The data
'''

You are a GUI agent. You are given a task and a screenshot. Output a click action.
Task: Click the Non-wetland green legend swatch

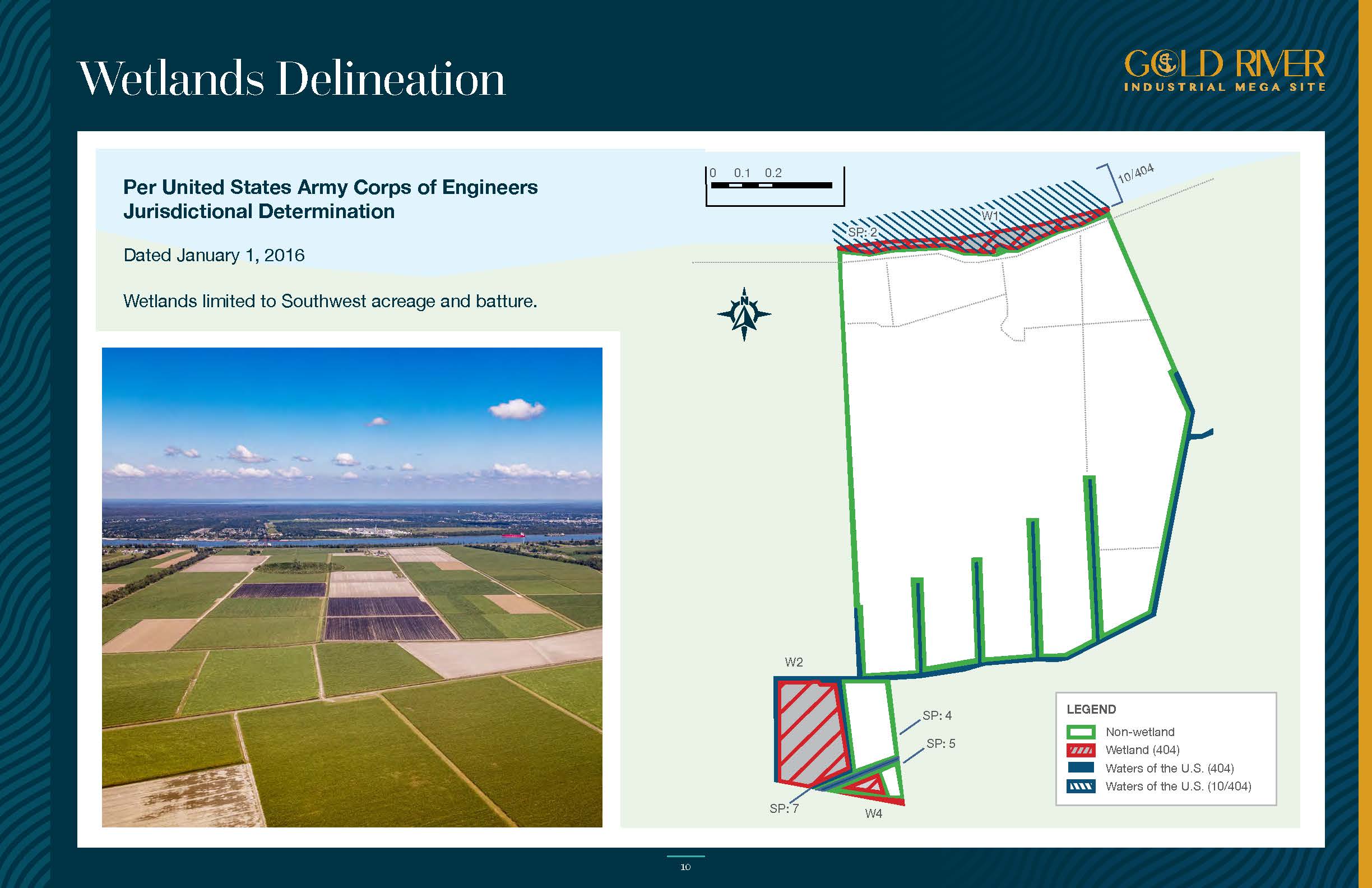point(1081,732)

'''
'''

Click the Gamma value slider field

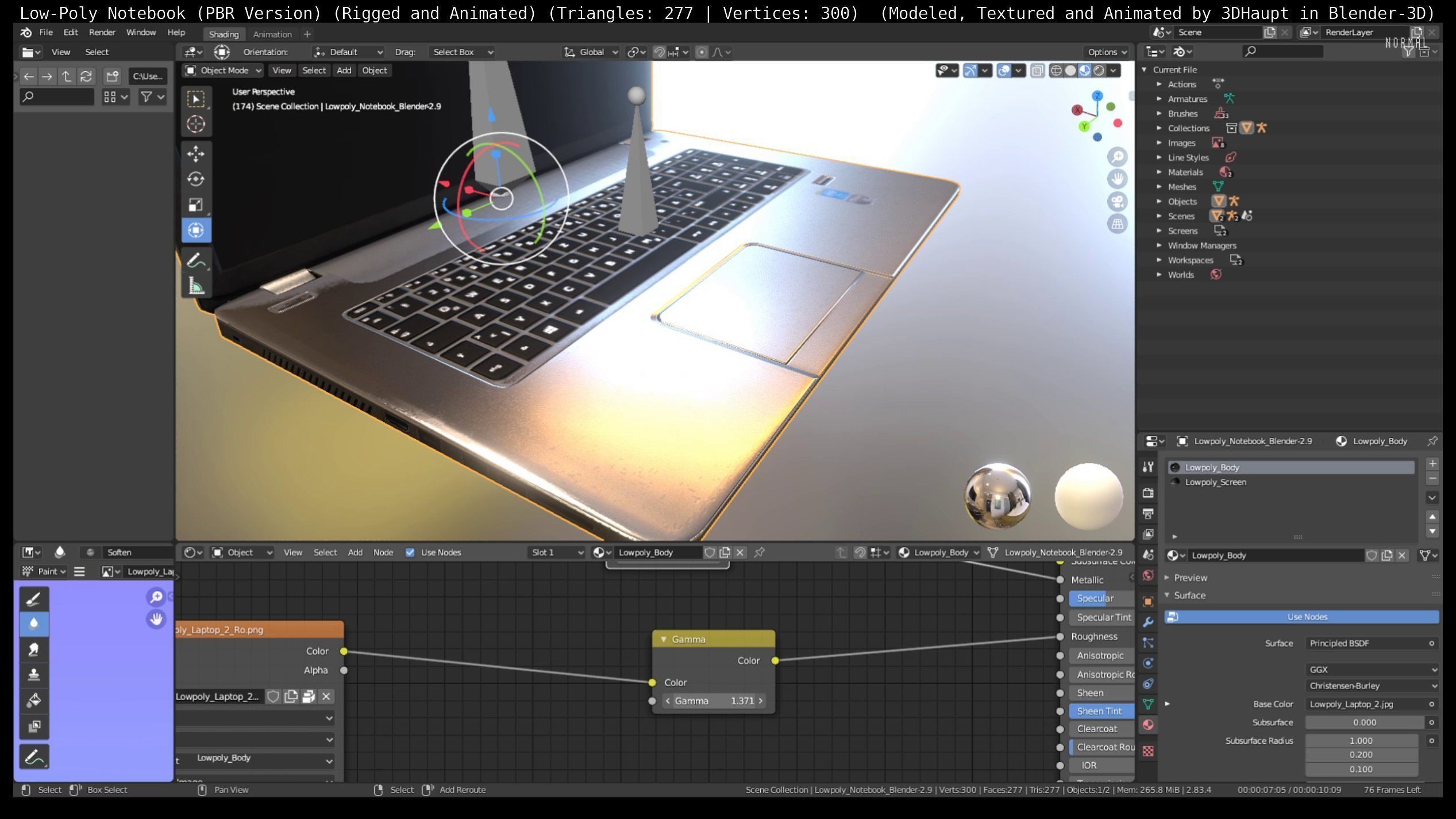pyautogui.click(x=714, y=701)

'''
'''

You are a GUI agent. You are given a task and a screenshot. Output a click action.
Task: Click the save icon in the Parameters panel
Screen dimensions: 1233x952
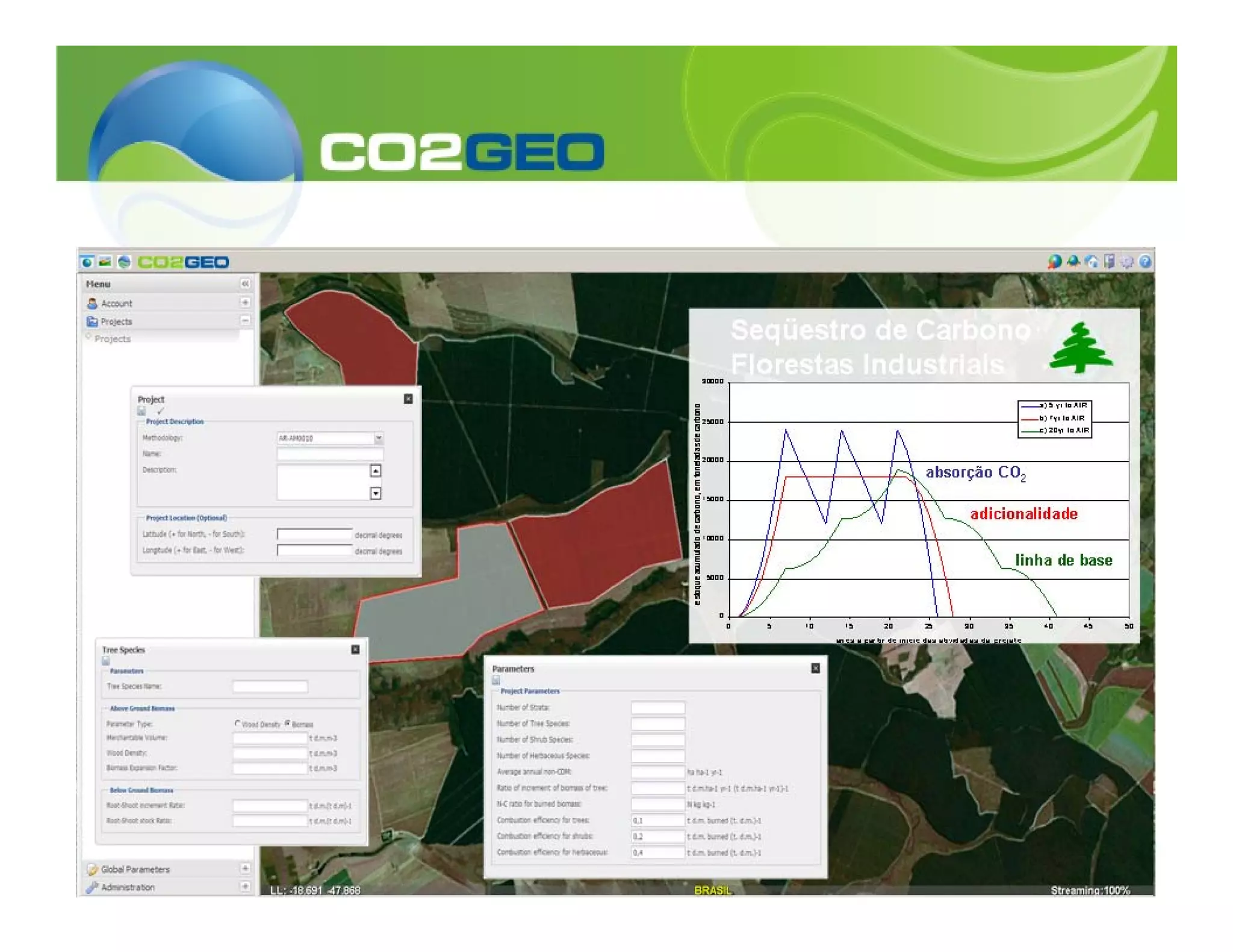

'''

Description of the task
What you return should be exactly the lines above, starting at the one with "Task: Click the save" and ending at the one with "Screen dimensions: 1233x952", and nothing else.

Response area
Task: Click the save icon in the Parameters panel
Screen dimensions: 1233x952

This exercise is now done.